A breakout second novel (after Orange Rhymes with Everything, 1997) careens boisterously from Belfast to the Bronx, and ’tis naught but Troubles all the way.
Michael Forsythe’s on the run, everlastingly it seems. He’s 19, psyche-scarred, battle-scarred, Belfast-scarred, so that violence has become “his only form of meaningful expression.” To avoid jail, he slips out of the O.C. (Old Country) and into the States, illegally, and almost at once finds his talents in demand: he’s good with his fists, his guns, icy in a tight spot, and noticeably cleverer than most. It’s 1992, crack is king, and an ambitious Irish gangster named Darkey White wants his turf free of the Dominican influence. Michael’s made to order for him—until, that is, the advent of Bridget.
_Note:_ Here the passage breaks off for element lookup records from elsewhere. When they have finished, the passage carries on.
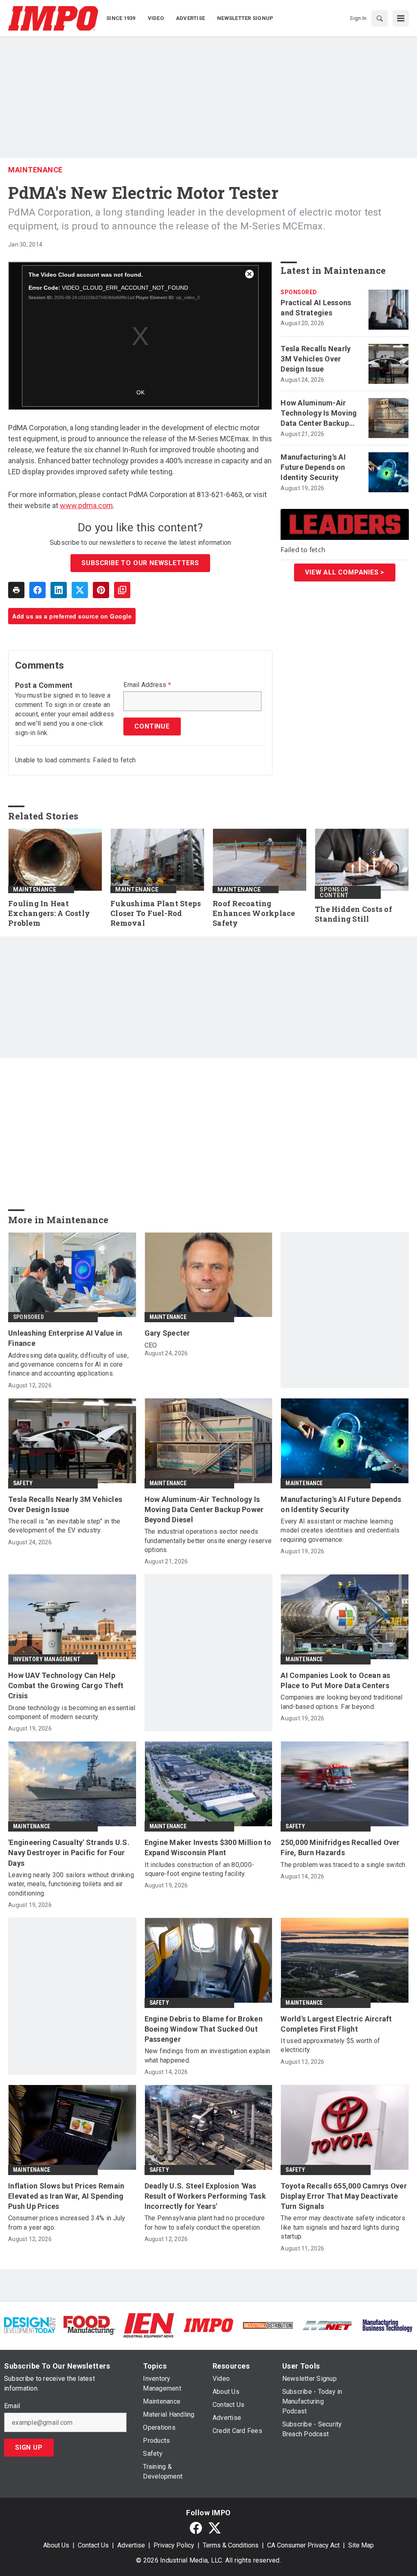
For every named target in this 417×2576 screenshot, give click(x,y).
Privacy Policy (174, 2545)
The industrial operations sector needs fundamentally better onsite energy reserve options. (208, 1541)
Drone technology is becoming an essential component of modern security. (71, 1712)
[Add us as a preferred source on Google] (122, 590)
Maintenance (35, 169)
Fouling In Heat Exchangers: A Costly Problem (49, 913)
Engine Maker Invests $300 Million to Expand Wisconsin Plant (208, 1847)
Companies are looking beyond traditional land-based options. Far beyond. (341, 1701)
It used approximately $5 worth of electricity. (330, 2045)
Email (12, 2406)
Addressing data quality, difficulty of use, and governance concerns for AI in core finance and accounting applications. (68, 1365)
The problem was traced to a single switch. (344, 1865)
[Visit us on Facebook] (196, 2527)
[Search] (379, 18)
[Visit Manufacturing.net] (327, 2325)
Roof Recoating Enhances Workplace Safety (254, 913)
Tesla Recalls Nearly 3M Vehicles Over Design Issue (316, 358)
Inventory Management (47, 1659)
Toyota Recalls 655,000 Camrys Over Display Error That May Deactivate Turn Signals (344, 2196)
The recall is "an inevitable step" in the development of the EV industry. (64, 1525)
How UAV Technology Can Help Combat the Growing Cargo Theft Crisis (66, 1685)
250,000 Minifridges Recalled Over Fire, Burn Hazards (340, 1847)
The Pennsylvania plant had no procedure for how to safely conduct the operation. (205, 2222)
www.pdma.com (86, 505)
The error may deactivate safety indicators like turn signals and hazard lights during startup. (343, 2227)
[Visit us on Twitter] (214, 2527)
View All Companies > (344, 572)
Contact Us (93, 2545)
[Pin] (101, 590)
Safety (23, 1483)
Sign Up (29, 2447)
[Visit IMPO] (208, 2325)
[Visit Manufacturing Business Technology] (387, 2325)
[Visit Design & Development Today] (29, 2325)
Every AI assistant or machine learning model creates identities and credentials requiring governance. (340, 1530)
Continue (151, 726)
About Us (56, 2545)
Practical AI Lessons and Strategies (316, 307)
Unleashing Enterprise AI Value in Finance (65, 1338)
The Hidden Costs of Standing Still (353, 914)
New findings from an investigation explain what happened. (207, 2055)
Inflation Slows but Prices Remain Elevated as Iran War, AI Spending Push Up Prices (66, 2196)
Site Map (361, 2545)
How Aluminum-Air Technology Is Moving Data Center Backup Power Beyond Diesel (319, 414)
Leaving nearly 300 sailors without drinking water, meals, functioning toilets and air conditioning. (71, 1884)
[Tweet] (80, 590)
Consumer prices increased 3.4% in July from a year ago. (66, 2222)
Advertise (131, 2545)
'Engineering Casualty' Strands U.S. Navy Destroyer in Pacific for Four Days (68, 1852)
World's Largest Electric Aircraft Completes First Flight (336, 2024)
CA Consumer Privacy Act (303, 2545)
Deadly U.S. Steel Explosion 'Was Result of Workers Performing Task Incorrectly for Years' (205, 2196)
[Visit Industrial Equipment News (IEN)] (148, 2325)
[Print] (16, 590)
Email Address (147, 685)
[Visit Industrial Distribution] (268, 2325)
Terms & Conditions (231, 2545)
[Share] (37, 590)
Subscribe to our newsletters (140, 563)
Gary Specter (167, 1333)
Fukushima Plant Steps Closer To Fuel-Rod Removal (155, 913)
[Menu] (401, 18)
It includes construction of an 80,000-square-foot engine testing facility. (200, 1869)
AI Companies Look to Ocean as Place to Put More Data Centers (335, 1680)
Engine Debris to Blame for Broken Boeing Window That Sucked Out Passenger (204, 2029)
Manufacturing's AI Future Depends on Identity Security (313, 467)
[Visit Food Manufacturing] (89, 2325)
Bridget is beautiful, reckless, and, to Michael, fatefully irresistible: “Aye, you can imagine her . . . summoning you to a barrow in the earth. You would know all this and still you would bloody follow her.” And Michael does—to his cost, because she belongs to Darkey, who, while unreservedly pleased at Michael’s performance on his behalf, has zero tolerance for hanky-panky. Michael and three young colleagues are dispatched to Mexico, on a routine drug deal to be followed by some well-earned downtime, they’re told. But it’s a betrayal. Instead, they’re peached on to the Mexican police and, as a result, imprisoned—in a very bad prison, chillingly evoked, bad enough so that only Michael survives. Eventually, he escapes, taking with him the heaviness of a promise made to a friend: an eye for an eye, invoked on a dying breath. How Michael goes about the business of revenge, and how it reshapes him, is the burden of the rest of the tale.
McKinty, born in Northern Ireland and now Colorado-based, is a storyteller with the kind of style and panache that blur the line between genre and mainstream. Top-drawer.